Ross Sea ecologists David Ainley and Peter Wilson, both veteran Antarctic penguin researchers, have been touring the country asking people to back efforts to end deep-sea fishing there.

The pair have set their sights on the lucrative international trade in Antarctic toothfish - a tightly controlled fishery which earns New Zealand between $20 million and $30 million a year.

Quotas set by the 25-country Commission for the Conservation of Antarctic Marine Living Resources allow up to half the original spawning stock to be removed in the long term, according to a summary on the National Institute of Water and Atmospheric Research website.

Dr Ainley and a union of other researchers fear fishing in the Ross Sea - led by New Zealand - will cost them their last chance to study an ocean that is still largely untouched by pollution and over-fishing.

He has been touring under the banner of the newly formed New Zealand branch of the Last Ocean Trust, a United States lobby group for which he is science director.

With him was New Zealand wildlife film-maker Peter Young, who has been making a documentary about the Ross Sea.

Dr Ainley said the sea was the closest thing left to an untouched ocean. "It's like Eden - or the closest we've got in a marine setting."

The Antarctic and Southern Coalition of conservation groups has described the Ross Sea as a "living laboratory" of wildlife to rival the Galapagos Islands.

Dr Ainley said it was one of the few places where large numbers of predators at the top of the food chain survived and where scientists could watch hunters such as whales, toothfish and penguins interact.

Fishing came late there because of the extreme cold, difficult and dangerous conditions and long distance to North American markets.

But as northern fisheries have become more depleted, the Ross Sea fishery has become more crowded.
=======
## Exercises to complete
1. Rewrite the article on Ross Sea fishing starting with "Dr Ainley and" and going on through "the Ross Sea.", substituting "feature film" for "documentary".
2. Proceed with the article on Ross Sea fishing by writing what comes after its last sentence.
The lines that come next are separate material with no connection to the article on Ross Sea fishing.

## Recorded information
=======
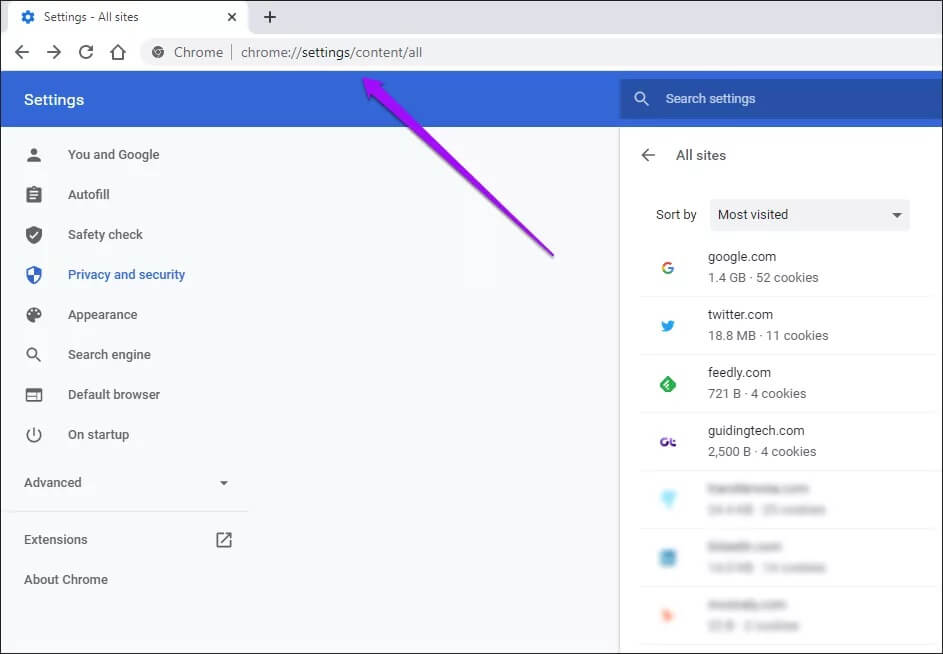Click the Search settings input field
Screen dimensions: 943x654
790,99
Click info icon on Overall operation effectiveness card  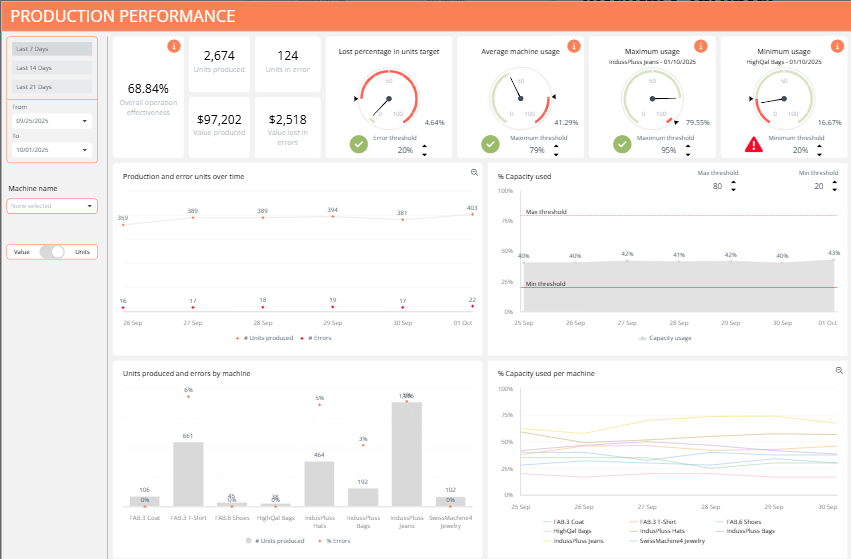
=======
## In response
1.
Dr Ainley and a union of other researchers fear fishing in the Ross Sea - led by New Zealand - will cost them their last chance to study an ocean that is still largely untouched by pollution and over-fishing.

He has been touring under the banner of the newly formed New Zealand branch of the Last Ocean Trust, a United States lobby group for which he is science director.

With him was New Zealand wildlife film-maker Peter Young, who has been making a feature film about the Ross Sea.

2.
The huge, slow-breeding toothfish are caught and frozen on the spot to be sold at premium prices to expensive restaurants, many of them in the United States, as Chilean sea bass. They are seldom available in this country.

Dr Wilson said the New Zealand fishing fleet was "very responsible" and always co-operated with the scientific observers they must carry under commission rules.

"Unfortunately they are not the only fleet down there," he said.

In May, an illegal gillnet 130km long was found near Antarctica (not in the Ross Sea) bulging with 29 tonnes of toothfish.

A 2007 Niwa report noted little was known about the effects of fishing on the Ross Sea ecosystem, though scientists were working to understand it.

Niwa said toothfish were both prey and predator, and reducing their numbers could affect the food chain in both directions.

Because there are no sharks so far south, toothfish have taken over their role as deep-sea predators.

They can live to be 40 years old, are more than 1.5m long and live as deep as 2km.

Trevor Hughes, head of the Antarctic policy unit at the Ministry of Foreign Affairs and Trade, said New Zealand was watching marine protected areas in the Ross Sea.

It had hosted an international workshop this year, which would help earmark areas for protection.